Upon a trial to the court and a jury, the jury exonerated the defendant Hensinger, but awarded a verdict in favor of respondents against the appellants in the sum of $500.

Appellants strenuously contend that the evidence in the case warranted no finding of malice or of want of probable cause, and that the jury should have been so instructed, or that the court should have granted their motion for nonsuit, their motion for judgment n. o. v., or their motion for a new trial.

While the evidence is conflicting, there is ample evidence introduced on behalf of respondents to show that appellant Kolfe had threatened more litigation for respondents, had threatened to put them to great expense by compelling them to defend litigation, which culminated in the arrest complained of. There was, therefore, sufficient evidence of actual malice on the *58part of Rolfe. Waring v. Hudspeth, 75 Wash. 534, 135 Pac. 222.

Appellants contend, however, that whatever Rolfe himself or his associate did was done on behalf of and as the act of the city of Cheney, and that therefore there was no malice or unwarranted arrest brought about by appellants.

The city could not be bound by its mayor’s act in maliciously instituting and prosecuting a criminal case without probable cause, for that would be the individual act of the person so causing such prosecution, and not the act of the city. Doyle v. City of Sandpoint, 18 Idaho 654, 112 Pac. 204, Ann Cas. 1912A 210, 32 L. R. A. (N. S.) 34; City of Chicago v. Williams, 182 Ill. 135, 55 N. E. 123.

In any event, if the city could be held liable for such unjustifiable prosecution, the city and Rolfe could both be held liable, and the injured party could sue either one or both, separately or jointly. Mitchell v. Hughes, 104 Wash. 231, 176 Pac. 26.

It is further contended that the release of Hensinger by the jury had the effect of releasing his co-defendants. Hensinger was the person who made the arrest, but the evidence showed on behalf of respondents that Hensinger acted merely at the direction and under the authority of Rolfe, and while he might have been held liable with his co-defendants as one of the conspirators, his release would not necessarily have the effect of releasing the other defendants, who were shown to be liable for the tort. 6 A. & E. Ency. Law (2d ed.), 872. The injured party may pursue all or any number jointly less than the whole number committing the tort. Mitchell v. Hughes, supra.

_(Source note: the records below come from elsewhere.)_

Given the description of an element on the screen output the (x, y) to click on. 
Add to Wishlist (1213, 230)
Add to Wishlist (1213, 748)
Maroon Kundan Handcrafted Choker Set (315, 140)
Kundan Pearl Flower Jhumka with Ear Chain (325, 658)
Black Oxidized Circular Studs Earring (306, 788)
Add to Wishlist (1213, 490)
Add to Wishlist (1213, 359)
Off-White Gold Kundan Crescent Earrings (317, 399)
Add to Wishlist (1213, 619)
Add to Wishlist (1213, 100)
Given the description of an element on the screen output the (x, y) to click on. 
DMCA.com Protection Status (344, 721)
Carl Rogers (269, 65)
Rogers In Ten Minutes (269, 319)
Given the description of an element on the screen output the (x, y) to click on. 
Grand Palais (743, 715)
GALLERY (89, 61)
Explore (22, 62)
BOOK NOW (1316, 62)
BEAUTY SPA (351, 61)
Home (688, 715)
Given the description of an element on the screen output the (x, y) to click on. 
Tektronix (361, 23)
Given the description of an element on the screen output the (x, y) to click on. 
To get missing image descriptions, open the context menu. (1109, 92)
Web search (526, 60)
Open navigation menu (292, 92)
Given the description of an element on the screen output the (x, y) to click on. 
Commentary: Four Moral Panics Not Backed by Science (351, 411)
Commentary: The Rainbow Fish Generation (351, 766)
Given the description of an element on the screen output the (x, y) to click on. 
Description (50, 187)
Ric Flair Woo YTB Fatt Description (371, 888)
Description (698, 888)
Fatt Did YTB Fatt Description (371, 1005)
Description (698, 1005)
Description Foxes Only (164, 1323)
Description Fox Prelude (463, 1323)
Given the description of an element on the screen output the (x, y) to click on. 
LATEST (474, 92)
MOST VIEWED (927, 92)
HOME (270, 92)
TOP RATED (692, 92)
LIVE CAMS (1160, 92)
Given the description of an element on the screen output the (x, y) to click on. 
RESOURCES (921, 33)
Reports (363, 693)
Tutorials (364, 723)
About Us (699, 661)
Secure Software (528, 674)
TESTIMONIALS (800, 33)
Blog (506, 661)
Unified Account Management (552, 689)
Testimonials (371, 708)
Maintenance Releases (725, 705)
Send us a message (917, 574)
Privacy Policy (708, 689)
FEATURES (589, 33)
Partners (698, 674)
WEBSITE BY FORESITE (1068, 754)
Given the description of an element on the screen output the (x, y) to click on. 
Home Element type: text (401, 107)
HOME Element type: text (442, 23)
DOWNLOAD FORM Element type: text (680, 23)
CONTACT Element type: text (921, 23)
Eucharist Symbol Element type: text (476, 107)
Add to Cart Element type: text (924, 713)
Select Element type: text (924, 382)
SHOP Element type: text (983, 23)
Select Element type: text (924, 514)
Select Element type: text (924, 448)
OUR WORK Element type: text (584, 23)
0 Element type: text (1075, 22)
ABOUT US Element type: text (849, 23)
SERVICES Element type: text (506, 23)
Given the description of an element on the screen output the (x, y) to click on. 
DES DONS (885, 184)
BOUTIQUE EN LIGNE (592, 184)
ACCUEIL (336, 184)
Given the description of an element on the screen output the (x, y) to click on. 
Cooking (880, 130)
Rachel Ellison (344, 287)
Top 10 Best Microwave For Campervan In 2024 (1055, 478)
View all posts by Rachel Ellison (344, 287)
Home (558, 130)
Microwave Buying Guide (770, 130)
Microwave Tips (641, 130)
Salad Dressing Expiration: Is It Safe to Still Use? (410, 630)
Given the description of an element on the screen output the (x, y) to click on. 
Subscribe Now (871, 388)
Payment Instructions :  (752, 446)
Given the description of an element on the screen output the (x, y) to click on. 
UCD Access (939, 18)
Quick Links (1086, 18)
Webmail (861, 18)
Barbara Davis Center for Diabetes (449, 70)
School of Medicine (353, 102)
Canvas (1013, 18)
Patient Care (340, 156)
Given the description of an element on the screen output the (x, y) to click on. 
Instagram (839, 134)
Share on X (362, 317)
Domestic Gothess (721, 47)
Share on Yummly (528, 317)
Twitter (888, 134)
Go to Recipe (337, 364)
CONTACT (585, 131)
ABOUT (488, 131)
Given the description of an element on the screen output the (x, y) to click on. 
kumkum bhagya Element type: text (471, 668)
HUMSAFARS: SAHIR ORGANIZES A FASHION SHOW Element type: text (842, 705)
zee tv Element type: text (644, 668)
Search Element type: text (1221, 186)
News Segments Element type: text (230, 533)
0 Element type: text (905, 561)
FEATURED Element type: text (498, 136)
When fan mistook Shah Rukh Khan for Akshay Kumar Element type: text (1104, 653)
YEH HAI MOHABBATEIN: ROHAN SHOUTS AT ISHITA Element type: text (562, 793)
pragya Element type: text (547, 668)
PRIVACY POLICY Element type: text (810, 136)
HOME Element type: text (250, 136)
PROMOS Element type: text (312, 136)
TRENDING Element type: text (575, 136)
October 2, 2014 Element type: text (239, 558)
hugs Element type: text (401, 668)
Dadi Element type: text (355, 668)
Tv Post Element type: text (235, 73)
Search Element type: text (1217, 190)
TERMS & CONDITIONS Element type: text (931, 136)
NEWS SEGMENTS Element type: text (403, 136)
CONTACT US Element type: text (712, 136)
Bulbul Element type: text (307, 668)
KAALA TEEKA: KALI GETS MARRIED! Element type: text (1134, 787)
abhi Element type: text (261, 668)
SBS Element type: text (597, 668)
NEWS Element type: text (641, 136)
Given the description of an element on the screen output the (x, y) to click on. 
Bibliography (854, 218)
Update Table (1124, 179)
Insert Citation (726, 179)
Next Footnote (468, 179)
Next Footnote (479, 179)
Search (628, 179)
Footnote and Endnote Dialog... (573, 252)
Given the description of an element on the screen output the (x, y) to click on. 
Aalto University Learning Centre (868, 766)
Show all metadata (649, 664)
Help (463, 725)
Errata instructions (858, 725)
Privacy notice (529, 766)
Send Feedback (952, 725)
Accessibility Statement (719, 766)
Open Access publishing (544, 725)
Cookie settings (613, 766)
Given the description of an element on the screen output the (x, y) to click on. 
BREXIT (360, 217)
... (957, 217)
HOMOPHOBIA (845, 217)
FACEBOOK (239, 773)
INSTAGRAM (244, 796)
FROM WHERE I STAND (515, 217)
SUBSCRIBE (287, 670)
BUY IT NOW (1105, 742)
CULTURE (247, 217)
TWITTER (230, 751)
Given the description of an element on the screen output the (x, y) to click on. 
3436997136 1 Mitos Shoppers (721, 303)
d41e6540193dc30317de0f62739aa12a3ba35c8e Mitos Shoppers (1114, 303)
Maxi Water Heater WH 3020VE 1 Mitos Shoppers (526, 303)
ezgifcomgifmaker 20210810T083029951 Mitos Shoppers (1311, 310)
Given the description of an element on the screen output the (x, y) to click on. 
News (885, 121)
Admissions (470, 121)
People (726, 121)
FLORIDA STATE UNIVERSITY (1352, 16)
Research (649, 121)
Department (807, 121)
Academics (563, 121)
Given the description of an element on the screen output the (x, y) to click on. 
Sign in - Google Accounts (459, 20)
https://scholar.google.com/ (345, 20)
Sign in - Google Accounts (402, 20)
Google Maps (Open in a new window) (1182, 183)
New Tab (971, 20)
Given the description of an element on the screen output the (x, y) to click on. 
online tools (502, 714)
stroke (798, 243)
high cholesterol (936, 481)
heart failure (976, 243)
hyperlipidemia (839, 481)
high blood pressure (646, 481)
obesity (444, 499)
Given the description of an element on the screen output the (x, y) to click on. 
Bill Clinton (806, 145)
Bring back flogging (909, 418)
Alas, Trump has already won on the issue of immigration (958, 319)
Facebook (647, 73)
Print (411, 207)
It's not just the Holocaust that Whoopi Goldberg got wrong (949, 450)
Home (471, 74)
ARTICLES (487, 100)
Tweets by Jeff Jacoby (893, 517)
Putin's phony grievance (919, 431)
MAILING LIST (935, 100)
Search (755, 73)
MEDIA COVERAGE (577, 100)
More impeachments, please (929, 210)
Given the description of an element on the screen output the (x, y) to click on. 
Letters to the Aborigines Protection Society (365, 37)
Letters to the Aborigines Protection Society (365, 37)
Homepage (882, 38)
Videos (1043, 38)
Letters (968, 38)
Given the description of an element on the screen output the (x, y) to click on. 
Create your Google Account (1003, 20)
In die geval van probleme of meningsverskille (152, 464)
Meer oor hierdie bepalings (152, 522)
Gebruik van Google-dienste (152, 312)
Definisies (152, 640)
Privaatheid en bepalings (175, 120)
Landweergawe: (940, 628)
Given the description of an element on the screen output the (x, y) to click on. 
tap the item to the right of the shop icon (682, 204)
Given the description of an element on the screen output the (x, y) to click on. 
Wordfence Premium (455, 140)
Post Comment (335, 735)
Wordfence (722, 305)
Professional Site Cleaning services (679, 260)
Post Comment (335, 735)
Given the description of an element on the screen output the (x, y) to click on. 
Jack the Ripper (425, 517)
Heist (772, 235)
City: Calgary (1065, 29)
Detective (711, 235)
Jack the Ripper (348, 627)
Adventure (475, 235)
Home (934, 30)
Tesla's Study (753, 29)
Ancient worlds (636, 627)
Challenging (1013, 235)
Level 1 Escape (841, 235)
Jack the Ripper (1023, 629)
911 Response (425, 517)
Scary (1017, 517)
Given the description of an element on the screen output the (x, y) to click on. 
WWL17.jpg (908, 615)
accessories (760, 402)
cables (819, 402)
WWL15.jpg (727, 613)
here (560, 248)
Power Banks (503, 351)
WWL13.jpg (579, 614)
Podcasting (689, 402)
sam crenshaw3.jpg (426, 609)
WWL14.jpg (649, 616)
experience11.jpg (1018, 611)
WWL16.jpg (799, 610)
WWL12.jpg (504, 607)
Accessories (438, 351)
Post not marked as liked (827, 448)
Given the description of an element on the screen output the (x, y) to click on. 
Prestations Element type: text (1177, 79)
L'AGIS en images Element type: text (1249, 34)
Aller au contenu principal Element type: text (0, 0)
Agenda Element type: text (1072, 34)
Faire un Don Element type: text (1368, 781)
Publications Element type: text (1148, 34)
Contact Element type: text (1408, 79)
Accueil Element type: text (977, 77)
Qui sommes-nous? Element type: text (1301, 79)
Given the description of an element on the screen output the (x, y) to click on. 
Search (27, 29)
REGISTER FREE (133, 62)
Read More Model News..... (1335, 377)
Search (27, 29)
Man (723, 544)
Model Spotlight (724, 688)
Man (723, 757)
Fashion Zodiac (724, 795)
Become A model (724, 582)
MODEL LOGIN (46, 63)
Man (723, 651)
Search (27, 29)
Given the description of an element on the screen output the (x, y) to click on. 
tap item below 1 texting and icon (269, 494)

Exceptions were taken to several instructions and portions of instructions by appellants, which are set *59forth in the brief of appellants, but no arguments are made thereon, appellants apparently relying upon their theory of the law as set forth in their assignments of error, that there was no showing of want of probable cause or of malice and that the jury should have been instructed accordingly, a nonsuit granted, or the verdict set aside. Since there was sufficient evidence to go to the jury of collusion or conspiracy between appellants out of which arose the prosecution, and that the prosecution was unfounded and was abandoned, we shall not notice any alleged error in the instructions.

Many of the questions argued by appellants under their assignments are answered by our decision in Mitchell v. Hughes, supra.

Appellants also complain of the size of the verdict. Although an examination of the record shows that there was apparently little mental suffering, humiliation, disgrace, and no pain of body suffered by Mrs. Wood, and no evidence of injury to her credit, the award of $500, although extremely large, does not appear to be so excessive as to give evidence of passion or prejudice on the part of the jury. The trial court having permitted it to stand, we shall not interfere with it.

Finding no error, the judgment is affirmed.

Main, C. J., Tolman, and Parker, JJ., concur.





Dissenting Opinion

Mackintosh, J.

(dissenting) — Nominal damages are all that the respondents are entitled to if a judgment against the appellants is to be allowed to stand.